В сфере творческого процесса Булгакова в это время совершается как бы два встречных движения. С одной стороны, размышления о важных жизненных поступках и своей судьбе, приобретя форму автобиографического художественного задания, должны были скорректироваться с рамками уже имевшегося замысла. С другой же стороны, сам роман о Иешуа и Воланде с заложенной в нем проблематикой и вневременным характером событий, в которых участвуют Пилат и Иешуа, не мог не наложить отпечатка на осмысление Булгаковым своих биографических проблем — повлиять на осознание своей биографии как вневременной судьбы. История Иешуа и Пилата подсказывала мысль о необратимости последствий роковых шагов, о вечной расплате того, кто стал, как новый герой романа Мастер, искать помощи у сатаны и этим сам связал свою дальнейшую судьбу с дьявольской силой (поэтому, в первую очередь, он и «не заслужил света»).

 2

9 сентября 1933 года Елена Сергеевна записывала со слов Булгакова: «В 12 ч. дня в МХАТе Горький читал «Достигаева». Встречен был аплодисментами, актеры стояли. Была вся труппа. Читал в верхнем фойэ. Горький: — Я прямо оглох от аплодисментов. У меня ухо теперь отзывается только на крик «ура». 

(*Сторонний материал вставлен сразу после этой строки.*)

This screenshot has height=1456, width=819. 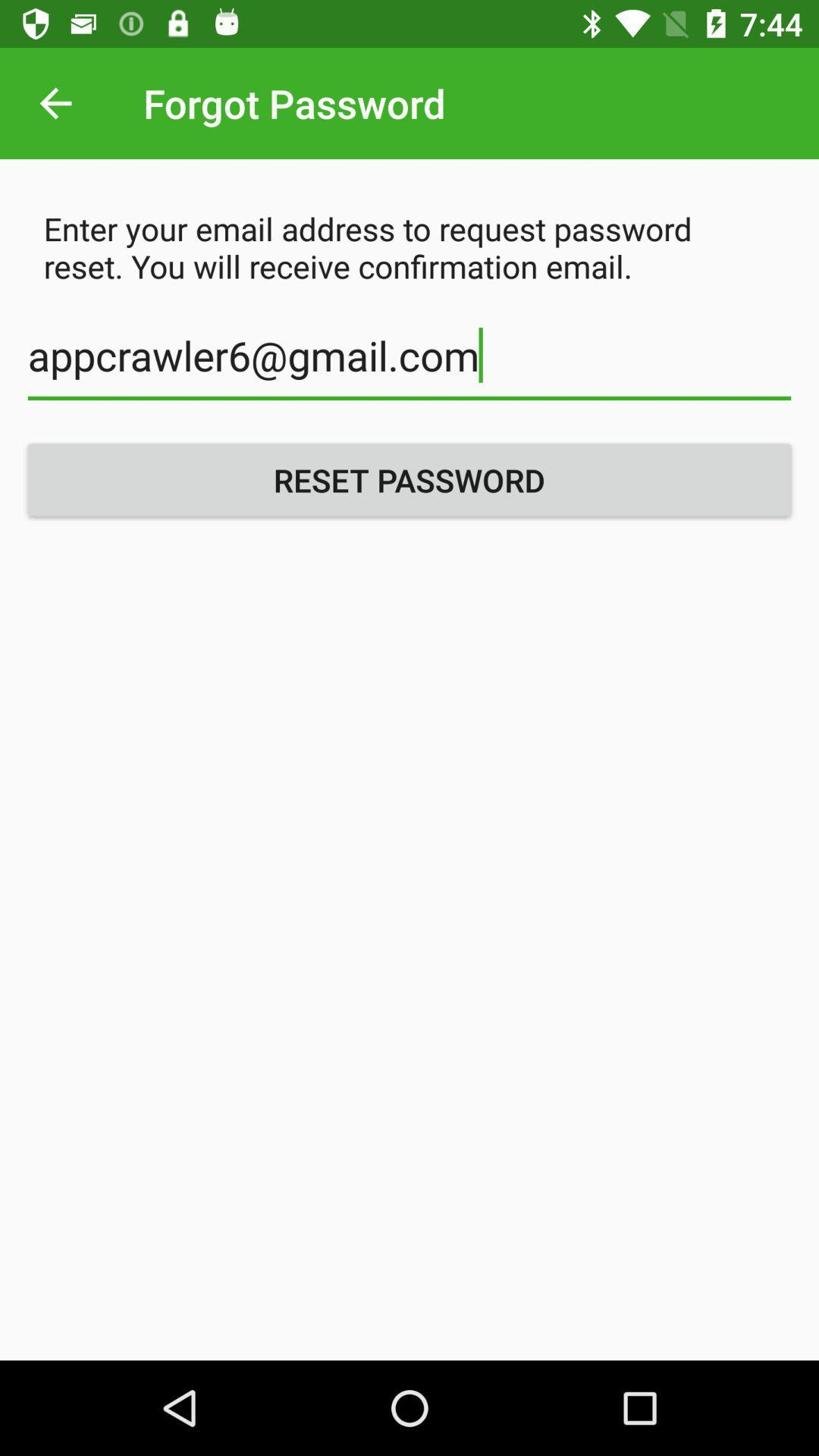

В антракте — встреча с Горьким и Крючковым. Крючков сказал, что письмо М. А. получено... что А. М. очень занят был, как только освободится... — А я думал, что А. М. не хочет принять меня. — Нет, нет!

По окончании пьесы аплодисментов не было. Горький: — Ну, говорите, в чем я виноват? Немирович: —Ни в чем не виноваты. Пьеса прекрасная, мудрая». По-видимому, то, что в дневнике названо «встречей», было не более, чем обмен приветствиями. Диалога с Горьким не получилось — его заместил диалог с секретарем Горького П. П. Крючковым, быстро взявшим на себя, по воспоминаниям современников, функции посредника между Горьким и теми, кто желал личной с ним встречи.